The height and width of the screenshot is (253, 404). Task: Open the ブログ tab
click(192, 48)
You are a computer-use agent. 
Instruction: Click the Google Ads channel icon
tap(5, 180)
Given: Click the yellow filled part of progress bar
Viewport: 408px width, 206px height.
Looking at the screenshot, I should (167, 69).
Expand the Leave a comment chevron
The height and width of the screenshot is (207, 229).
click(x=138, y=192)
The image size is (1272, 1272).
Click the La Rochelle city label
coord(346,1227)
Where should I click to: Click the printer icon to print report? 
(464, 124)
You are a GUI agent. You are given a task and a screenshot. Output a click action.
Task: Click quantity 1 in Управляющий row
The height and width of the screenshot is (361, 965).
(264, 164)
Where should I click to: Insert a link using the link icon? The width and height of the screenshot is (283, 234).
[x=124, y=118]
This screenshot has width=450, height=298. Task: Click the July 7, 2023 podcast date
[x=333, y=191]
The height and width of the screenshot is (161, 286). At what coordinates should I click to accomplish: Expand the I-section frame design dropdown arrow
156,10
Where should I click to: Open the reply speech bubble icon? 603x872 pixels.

● WHAT YOU ARE ASKED TO DO
Print precisely the lines from the one with "Given: Click the" through the end of the data above, adding nothing.

● TASK RESPONSE
Given: Click the yellow filled part of progress bar
Viewport: 408px width, 206px height.
Looking at the screenshot, I should (167, 69).
Expand the Leave a comment chevron
The height and width of the screenshot is (207, 229).
click(x=138, y=192)
The image size is (1272, 1272).
Click the La Rochelle city label
coord(346,1227)
Where should I click to: Click the printer icon to print report? 
(464, 124)
You are a GUI agent. You are given a task and a screenshot. Output a click action.
Task: Click quantity 1 in Управляющий row
The height and width of the screenshot is (361, 965).
(264, 164)
Where should I click to: Insert a link using the link icon? The width and height of the screenshot is (283, 234).
[x=124, y=118]
This screenshot has width=450, height=298. Task: Click the July 7, 2023 podcast date
[x=333, y=191]
The height and width of the screenshot is (161, 286). At what coordinates should I click to accomplish: Expand the I-section frame design dropdown arrow
156,10
Where should I click to: Open the reply speech bubble icon? 603x872 pixels.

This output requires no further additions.